1.       ORGANIZATION:
         ------------

        We (Edgewater Technology, Inc.) provide business solutions through our
eSolutions segment, which was acquired effective April 1, 1999. As discussed in
Note 4, we have sold our interests in our Commercial staffing segment, Robert
Walters (finance and accounting staffing services), Strategic Legal Resources
(legal staffing), IntelliMark (information technology staffing and solutions)
and ClinForce (clinical trials support services). As a result of these
transactions, the operating results for these non-eSolutions divisions have been
included in discontinued operations in the accompanying consolidated financial
statements.

        We provide eSolutions, eStrategy and Internet solution consulting
services to businesses. These services primarily include the design, development
and implementation of web-based applications as well as eCommerce software
solutions and consulting services to clients throughout the United States. We
have approximately 250 employees and offices in Massachusetts, New Hampshire,
Arkansas, Minnesota, North Carolina and Alabama.

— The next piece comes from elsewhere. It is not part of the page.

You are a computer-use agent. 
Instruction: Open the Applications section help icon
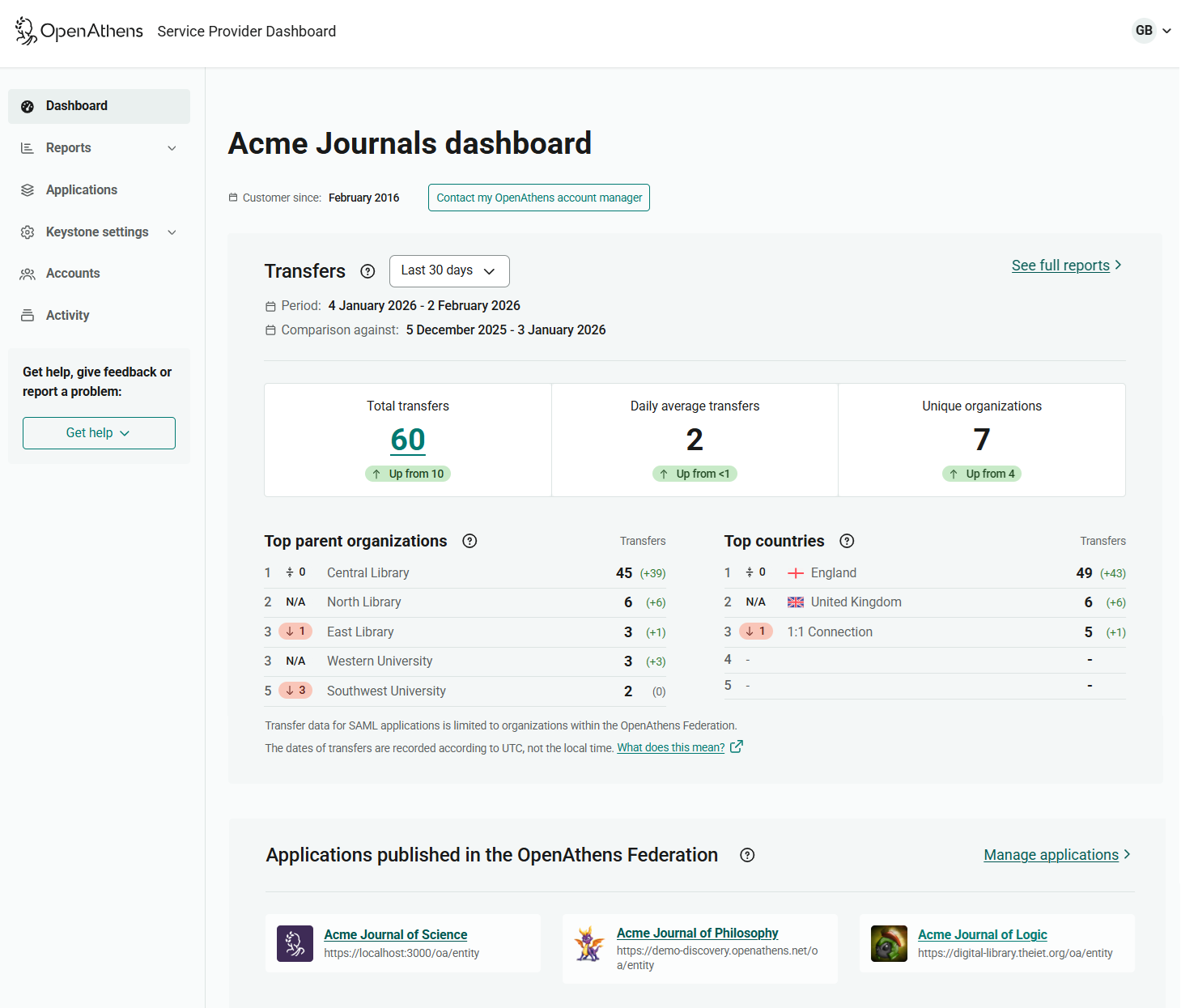click(746, 855)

        Revenues pursuant to time and materials contracts are generally
recognized as services are provided. Revenues pursuant to fixed-fee contracts
are generally recognized as services are rendered using the
percentage-of-completion method of accounting. Revenues and earnings may
fluctuate from quarter to quarter based on the number, size and scope of
projects in which we are engaged, the contractual terms and degree of completion
of such projects, any delays incurred in connection with a project, employee
utilization rates, the adequacy of provisions for losses, the use of estimates
of resources required to complete ongoing projects, general economic conditions
and other factors. Certain significant estimates include percentage of
completion estimates used for fixed price contracts and the allowance for
doubtful accounts. These items are frequently monitored and analyzed by
management for changes in facts and circumstances and material changes in these
estimates could occur in the future. Gross profit reflects revenues less
consultant expenses whether or not the consultant's time is billed to a client.
Gross margin is affected by the number of workdays in a period and trends in
client billings. Any significant decline in fees billed to clients or the loss
of a significant client would adversely affect our revenues, gross margins and
net earnings. Selling, general and administrative expenses consist of sales and
marketing, recruiting, human resources, and administration salaries, commissions
and related expenses, office facilities, computer system expenditures,
professional fees, promotional expenses, and other general corporate expenses.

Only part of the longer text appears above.